# Work order
Count the lines below in which "radio" appears, then give that number by itself.

:: The data

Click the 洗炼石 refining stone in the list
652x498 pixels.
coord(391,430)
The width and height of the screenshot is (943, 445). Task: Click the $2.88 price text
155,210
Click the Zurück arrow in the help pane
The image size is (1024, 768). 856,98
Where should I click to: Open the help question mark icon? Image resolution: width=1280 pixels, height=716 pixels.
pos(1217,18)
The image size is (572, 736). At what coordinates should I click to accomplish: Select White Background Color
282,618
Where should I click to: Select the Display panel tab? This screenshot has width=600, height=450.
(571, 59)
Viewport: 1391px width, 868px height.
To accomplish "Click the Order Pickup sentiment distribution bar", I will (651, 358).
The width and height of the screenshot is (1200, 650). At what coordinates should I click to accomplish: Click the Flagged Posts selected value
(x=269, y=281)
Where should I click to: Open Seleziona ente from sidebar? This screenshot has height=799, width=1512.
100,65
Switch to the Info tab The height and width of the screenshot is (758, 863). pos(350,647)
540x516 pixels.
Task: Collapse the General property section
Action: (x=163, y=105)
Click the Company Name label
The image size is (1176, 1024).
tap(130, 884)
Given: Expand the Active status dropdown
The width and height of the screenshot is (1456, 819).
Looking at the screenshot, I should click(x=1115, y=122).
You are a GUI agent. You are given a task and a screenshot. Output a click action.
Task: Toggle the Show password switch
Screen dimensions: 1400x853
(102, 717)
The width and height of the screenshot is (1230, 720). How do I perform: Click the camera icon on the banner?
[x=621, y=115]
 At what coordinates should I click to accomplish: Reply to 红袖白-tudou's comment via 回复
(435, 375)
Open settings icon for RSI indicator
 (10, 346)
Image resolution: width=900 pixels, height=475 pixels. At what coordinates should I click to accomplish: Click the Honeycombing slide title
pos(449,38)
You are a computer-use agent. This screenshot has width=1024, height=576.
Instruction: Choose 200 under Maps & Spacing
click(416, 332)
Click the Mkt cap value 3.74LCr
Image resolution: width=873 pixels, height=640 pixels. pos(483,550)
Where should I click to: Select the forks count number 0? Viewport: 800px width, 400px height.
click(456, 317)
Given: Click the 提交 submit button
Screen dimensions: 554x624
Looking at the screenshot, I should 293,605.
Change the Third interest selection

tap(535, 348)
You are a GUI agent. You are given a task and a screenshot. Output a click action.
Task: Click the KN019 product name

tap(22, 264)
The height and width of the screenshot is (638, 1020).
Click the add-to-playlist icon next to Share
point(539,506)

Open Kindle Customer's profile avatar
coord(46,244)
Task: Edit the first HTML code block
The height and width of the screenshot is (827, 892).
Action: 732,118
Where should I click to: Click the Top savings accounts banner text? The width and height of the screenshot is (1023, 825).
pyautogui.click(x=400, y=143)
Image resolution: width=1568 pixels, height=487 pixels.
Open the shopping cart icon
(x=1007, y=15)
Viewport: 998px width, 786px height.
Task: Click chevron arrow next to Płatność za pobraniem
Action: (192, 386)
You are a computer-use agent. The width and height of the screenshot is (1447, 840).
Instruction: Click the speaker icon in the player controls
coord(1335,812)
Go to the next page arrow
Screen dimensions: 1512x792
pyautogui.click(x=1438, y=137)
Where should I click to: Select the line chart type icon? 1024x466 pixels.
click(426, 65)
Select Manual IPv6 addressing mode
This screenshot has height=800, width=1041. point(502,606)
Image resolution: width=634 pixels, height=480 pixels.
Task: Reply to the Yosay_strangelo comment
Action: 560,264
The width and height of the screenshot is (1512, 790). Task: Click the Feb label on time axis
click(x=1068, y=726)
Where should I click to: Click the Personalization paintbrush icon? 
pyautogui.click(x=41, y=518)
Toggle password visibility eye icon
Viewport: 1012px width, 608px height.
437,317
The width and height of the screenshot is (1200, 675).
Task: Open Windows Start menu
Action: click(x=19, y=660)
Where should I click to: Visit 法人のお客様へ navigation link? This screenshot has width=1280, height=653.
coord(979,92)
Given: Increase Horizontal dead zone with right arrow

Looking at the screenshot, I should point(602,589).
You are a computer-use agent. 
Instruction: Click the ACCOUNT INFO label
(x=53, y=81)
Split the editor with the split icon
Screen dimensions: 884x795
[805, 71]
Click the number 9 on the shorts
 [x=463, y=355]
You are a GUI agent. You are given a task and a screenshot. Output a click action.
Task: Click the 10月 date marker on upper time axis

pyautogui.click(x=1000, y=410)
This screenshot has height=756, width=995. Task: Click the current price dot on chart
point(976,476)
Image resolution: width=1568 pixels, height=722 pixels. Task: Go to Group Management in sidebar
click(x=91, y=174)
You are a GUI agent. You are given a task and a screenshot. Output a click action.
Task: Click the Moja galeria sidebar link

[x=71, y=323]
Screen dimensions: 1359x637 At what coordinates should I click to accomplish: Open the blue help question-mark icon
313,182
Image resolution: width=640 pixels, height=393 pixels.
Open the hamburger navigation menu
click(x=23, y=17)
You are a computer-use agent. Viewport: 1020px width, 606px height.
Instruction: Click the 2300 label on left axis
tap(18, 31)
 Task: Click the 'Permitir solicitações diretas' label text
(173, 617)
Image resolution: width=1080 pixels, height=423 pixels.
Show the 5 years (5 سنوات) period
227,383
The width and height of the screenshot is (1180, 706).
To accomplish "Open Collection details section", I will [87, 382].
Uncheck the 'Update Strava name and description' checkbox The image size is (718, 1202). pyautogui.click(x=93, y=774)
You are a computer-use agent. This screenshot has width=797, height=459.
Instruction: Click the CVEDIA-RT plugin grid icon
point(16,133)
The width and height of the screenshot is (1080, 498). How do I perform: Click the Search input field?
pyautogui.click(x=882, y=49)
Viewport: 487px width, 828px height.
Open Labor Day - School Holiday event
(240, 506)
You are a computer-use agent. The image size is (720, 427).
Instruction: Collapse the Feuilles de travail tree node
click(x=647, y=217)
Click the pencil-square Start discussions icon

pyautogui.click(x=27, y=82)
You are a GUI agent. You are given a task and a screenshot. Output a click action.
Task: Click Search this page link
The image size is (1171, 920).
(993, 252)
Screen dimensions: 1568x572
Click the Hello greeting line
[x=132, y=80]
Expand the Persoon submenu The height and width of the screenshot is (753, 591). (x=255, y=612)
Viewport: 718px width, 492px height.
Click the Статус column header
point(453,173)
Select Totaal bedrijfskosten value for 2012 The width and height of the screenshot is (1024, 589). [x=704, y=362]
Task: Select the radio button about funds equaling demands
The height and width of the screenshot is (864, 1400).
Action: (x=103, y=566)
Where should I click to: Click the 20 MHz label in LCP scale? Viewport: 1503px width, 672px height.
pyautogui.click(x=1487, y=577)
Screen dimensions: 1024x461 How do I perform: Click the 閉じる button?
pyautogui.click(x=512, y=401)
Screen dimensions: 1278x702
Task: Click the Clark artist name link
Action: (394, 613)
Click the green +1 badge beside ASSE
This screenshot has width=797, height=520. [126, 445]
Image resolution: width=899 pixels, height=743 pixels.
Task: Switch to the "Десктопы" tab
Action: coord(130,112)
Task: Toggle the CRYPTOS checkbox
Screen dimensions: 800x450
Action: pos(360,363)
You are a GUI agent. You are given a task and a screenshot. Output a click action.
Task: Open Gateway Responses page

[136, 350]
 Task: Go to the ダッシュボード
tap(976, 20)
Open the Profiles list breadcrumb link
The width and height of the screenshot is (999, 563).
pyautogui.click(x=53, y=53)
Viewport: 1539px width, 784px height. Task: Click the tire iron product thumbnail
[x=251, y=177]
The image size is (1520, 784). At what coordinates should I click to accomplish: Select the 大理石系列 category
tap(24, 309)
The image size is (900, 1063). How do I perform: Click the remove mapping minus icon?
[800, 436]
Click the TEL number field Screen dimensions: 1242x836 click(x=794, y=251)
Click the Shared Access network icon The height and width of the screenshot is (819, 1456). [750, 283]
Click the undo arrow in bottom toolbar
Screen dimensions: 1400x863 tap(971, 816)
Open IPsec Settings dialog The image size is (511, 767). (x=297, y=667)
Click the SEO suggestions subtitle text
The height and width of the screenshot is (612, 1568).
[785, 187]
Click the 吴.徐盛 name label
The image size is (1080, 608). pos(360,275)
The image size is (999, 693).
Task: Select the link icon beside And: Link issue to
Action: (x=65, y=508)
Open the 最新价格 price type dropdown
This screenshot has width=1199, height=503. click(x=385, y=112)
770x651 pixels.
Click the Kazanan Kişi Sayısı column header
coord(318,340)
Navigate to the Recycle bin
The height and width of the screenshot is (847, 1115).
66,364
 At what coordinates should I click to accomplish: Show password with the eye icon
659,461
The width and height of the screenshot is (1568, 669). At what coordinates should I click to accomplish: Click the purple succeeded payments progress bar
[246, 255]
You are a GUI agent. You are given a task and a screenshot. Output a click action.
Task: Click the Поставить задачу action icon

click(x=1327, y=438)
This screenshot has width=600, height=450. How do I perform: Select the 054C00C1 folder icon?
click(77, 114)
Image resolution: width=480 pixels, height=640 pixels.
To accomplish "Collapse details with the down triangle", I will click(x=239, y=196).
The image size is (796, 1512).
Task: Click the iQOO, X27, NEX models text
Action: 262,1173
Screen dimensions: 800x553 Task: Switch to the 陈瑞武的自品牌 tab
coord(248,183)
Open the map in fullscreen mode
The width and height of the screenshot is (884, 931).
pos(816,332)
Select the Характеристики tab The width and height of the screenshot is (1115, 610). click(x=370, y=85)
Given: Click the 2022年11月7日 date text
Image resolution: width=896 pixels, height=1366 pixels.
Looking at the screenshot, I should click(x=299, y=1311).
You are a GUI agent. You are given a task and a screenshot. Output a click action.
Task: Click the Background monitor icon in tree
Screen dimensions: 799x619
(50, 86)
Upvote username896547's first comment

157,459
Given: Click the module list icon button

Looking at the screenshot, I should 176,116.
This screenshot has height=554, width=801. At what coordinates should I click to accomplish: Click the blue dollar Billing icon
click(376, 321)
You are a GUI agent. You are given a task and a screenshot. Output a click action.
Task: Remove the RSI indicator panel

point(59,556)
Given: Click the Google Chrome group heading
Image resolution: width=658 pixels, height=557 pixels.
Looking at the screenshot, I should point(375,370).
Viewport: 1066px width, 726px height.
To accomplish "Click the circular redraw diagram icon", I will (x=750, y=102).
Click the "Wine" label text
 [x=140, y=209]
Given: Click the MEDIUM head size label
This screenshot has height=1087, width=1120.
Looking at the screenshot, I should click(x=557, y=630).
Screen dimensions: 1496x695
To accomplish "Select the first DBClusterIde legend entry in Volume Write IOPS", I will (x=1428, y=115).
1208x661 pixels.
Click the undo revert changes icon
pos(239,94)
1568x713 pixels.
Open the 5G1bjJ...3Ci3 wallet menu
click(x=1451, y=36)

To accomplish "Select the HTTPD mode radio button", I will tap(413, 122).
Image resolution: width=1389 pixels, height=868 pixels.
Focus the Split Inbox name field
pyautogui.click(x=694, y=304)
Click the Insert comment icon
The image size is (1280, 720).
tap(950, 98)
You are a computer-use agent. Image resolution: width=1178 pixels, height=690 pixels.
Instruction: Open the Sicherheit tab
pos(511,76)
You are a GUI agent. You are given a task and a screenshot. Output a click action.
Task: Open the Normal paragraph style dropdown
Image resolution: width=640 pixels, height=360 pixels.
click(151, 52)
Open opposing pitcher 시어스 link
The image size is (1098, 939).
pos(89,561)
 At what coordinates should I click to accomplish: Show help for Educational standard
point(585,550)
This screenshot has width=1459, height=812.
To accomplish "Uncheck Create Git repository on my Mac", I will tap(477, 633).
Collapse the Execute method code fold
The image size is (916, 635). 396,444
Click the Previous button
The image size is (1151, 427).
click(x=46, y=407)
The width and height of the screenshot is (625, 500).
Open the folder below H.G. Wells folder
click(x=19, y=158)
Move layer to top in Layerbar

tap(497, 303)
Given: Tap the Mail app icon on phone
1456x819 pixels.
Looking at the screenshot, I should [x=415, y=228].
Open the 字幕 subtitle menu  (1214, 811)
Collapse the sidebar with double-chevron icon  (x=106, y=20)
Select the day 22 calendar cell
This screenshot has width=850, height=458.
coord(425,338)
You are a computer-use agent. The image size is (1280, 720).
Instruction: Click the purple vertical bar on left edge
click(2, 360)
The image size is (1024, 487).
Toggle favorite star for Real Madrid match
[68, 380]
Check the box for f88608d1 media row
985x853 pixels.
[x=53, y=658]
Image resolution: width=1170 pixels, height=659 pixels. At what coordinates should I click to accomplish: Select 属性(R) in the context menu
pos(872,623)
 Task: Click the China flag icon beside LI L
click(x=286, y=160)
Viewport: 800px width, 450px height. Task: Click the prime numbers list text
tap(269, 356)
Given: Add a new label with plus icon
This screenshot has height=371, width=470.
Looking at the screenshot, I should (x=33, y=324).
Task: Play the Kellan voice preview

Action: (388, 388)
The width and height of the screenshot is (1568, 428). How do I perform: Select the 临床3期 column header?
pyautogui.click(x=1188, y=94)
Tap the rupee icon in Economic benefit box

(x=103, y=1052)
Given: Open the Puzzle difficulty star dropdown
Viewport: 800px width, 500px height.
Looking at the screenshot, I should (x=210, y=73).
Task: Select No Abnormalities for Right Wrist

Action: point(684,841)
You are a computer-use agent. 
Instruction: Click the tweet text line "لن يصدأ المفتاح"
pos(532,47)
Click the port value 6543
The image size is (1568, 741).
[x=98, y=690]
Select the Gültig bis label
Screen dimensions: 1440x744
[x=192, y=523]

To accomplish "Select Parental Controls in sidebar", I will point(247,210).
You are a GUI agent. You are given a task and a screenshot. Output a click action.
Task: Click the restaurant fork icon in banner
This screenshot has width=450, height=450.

::::

# Result for this exercise
2